Today, the supremely talented Marshall Mathers speaks to the anger and self-loathing of millions of western youngsters, the unwilling flotsam and jetsam of other people's notions of personal freedom: Ripped this old lady, hung her neck by a hook/Didn't realise it was my grandmother 'til I checked her pocketbook/F*****' with the white boys got me back on crack/Better explain where the hell your TVs and VCRs is at.

Equally true, western women, gays and lesbians are nowadays no longer persecuted and a man of mixed race is in the White House. Whatever about the social and political outcomes, no one can deny the quality of the music.

Leonard Cohen, the master poet, is now playing as we sweep along in the car: Like a beast, with his horn/I have torn everyone who reached out to me. I've known that feeling all right.

There are few wordsmiths of Cohen's calibre: Do not choose a coward's explanation/that hides behind the cause and the effect.I purposely try not to, Leonard.

The music evokes mental snapshots from the past. Some of the people who died young make a fleeting appearance. In The Chelsea Hotel, Cohen has Janis Joplin consoling them both: Well, never mind, we are ugly but we have the music.

Janis was kidding herself.
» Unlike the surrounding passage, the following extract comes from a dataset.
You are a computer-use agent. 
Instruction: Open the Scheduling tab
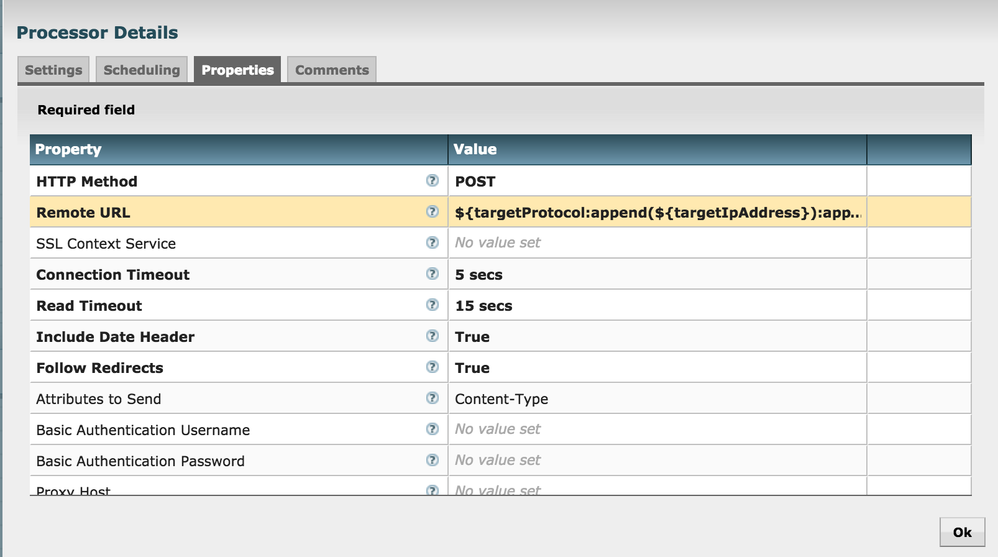(x=142, y=70)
Her talent was never enough to compensate for the constant high- school humiliations, nor was the heroin that eventually killed her.

I wonder for a second whether Dylan meant it as a blessing or a curse when he sang May you stay forever young.Most likely he just thought it was a good line.

Growing older, you gradually realise that the lyrics can only reflect aspects of your life, not act as a blueprint for living. My generation took the songs far too literally at times. The "freedom" we endlessly pursued was, as Kristofferson wrote, . . . just another word for nothing left to lose.The artists were elevated to philosopher status. This became too much for some of them.

Before long, Dylan was frantically denying the mystical powers attributed to him, although this only encouraged the disciples. Van Morrison signalled the same, titling an album No Guru, No Method, No Teacher.

Just as important it begins to dawn with age that happiness is vastly overrated. No matter what the songs say, happiness is only another temporary high. It doesn’t compare with the gentle evenness of contentment, which can only be achieved by fully appreciating what one has, rather than chasing the unattainable.

Touch wood, I’ve eventually achieved a good measure of contentment in my own life. The black dog bites far less often now and not nearly as deeply as he once did. The music can be a wonderment and inspiration, but it can never be a cure. I glance over at my wife and think of our children and grandchild.

Simon and Garfunkel's Kathy's Songis playing: And so you see I have come to doubt/All that I once held as true/I stand alone without beliefs/The only truth I know is you.Not quite, but I know that feeling too.